So this supposedly far right American nationalist idea actually originated in hatred for Americans and a denigration of their supposed “whiteness” by the European Right, which did not see Russians as “white” either.

It is worth noting that unlike cowardly boot-lickers like Binet, the true patriots were the multi-cultural French. The French Army and then De Gaulle’s Free French Army included thousands of riflemen (Tirailleurs) from Senegal. History.net explains: “During World War II the French recruited 179,000 Tirailleurs; some 40,000 were deployed to Western Europe. Many were sent to bolster the French Maginot Line along its border with Germany and Belgium during the German invasion in 1940—where many were killed or taken prisoner. After the fall of France, others served in the Free French army in Tunisia, Corsica, and Italy, and in the south of France during the liberation.”

I had two uncles who served in WW II, one at the Battle of the Bulge. In my family, we are not in any doubt that it was the Allies who were the good guys. And, yes, the Allies were multi-racial. They included the Tuskegee Airmen, who bombed Nazi targets, The Allies were the diverse American rainbow, and it was their diversity that gave them the strength to prevail.

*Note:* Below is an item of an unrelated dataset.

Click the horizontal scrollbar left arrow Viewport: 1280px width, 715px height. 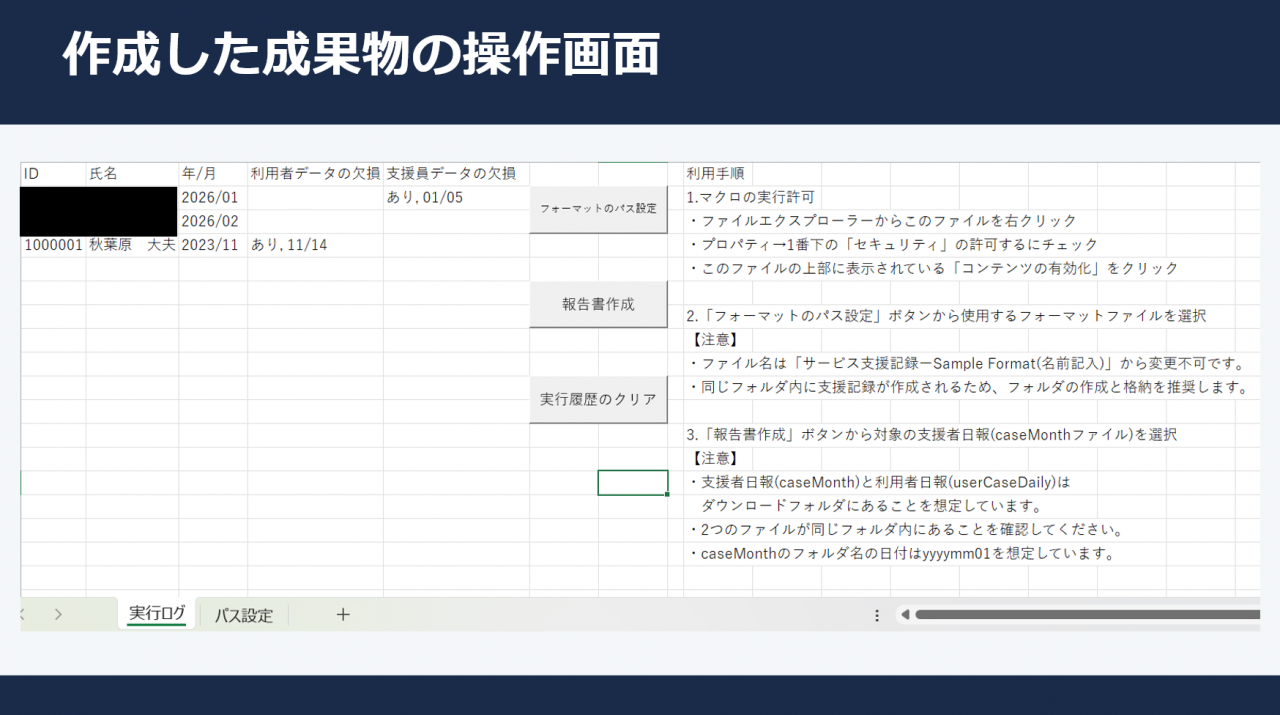[904, 615]
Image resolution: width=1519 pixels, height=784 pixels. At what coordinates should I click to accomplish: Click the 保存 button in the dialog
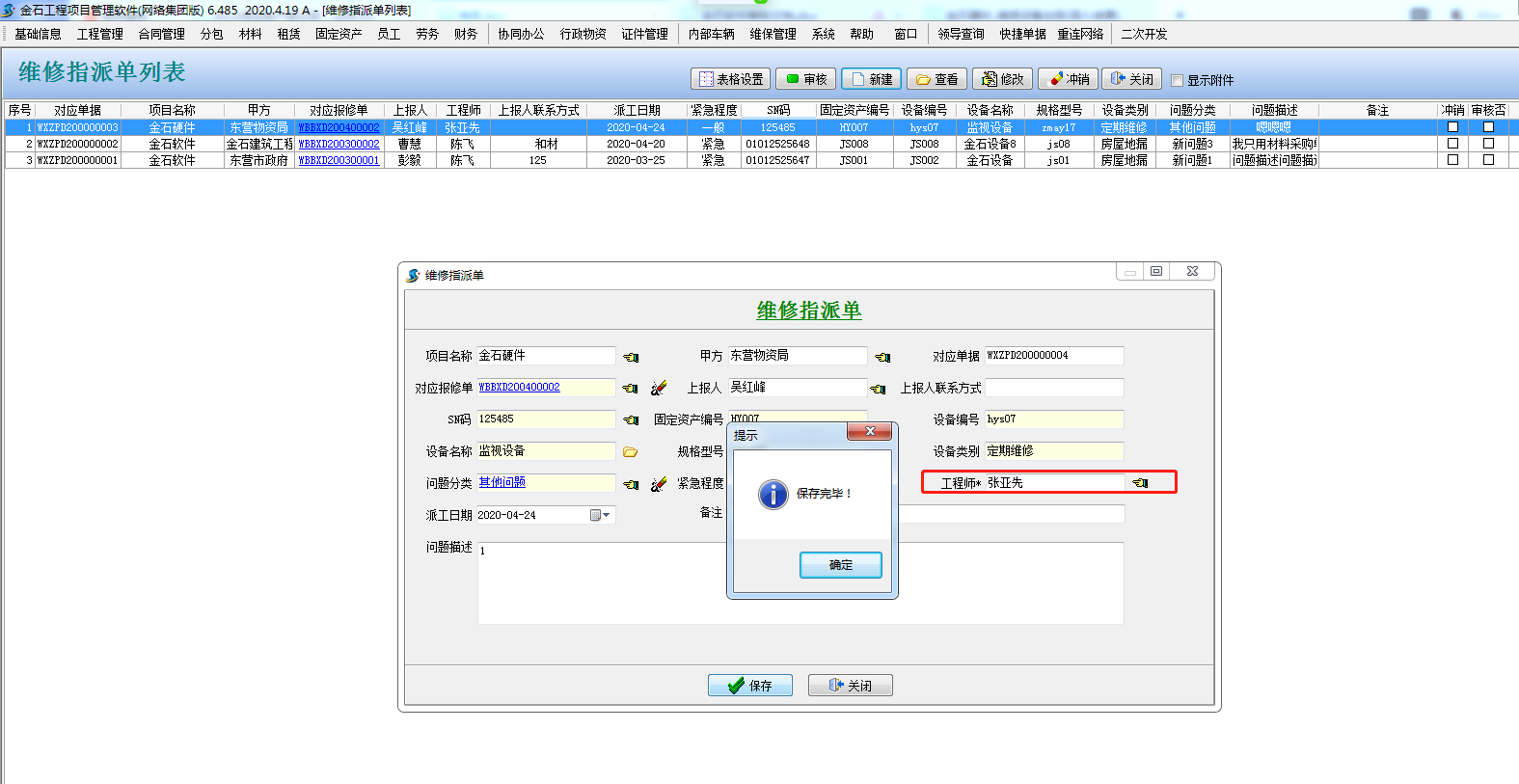point(749,686)

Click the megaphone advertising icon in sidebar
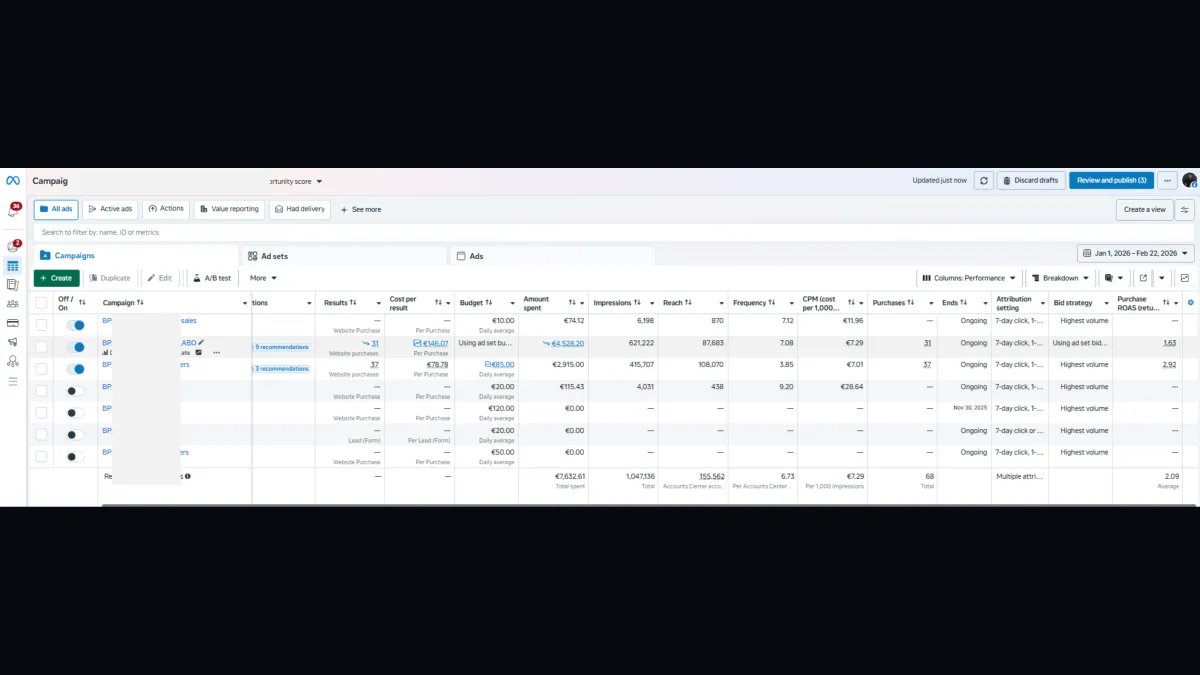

People like Tucker Carlson are pitifully ignorant of history and so are wielding an anti-American, highly unpatriotic notion for the sake of their television ratings. Ironically, Tucker’s intellectual forebear, Binet, would have considered him a mongrel “Negro.” As defenders of illiberalism and implicitly of hatred of Jews, these useful idiots of the far right are symbolically still deployed around Hitler’s bunker, defending it from the approaching Allies.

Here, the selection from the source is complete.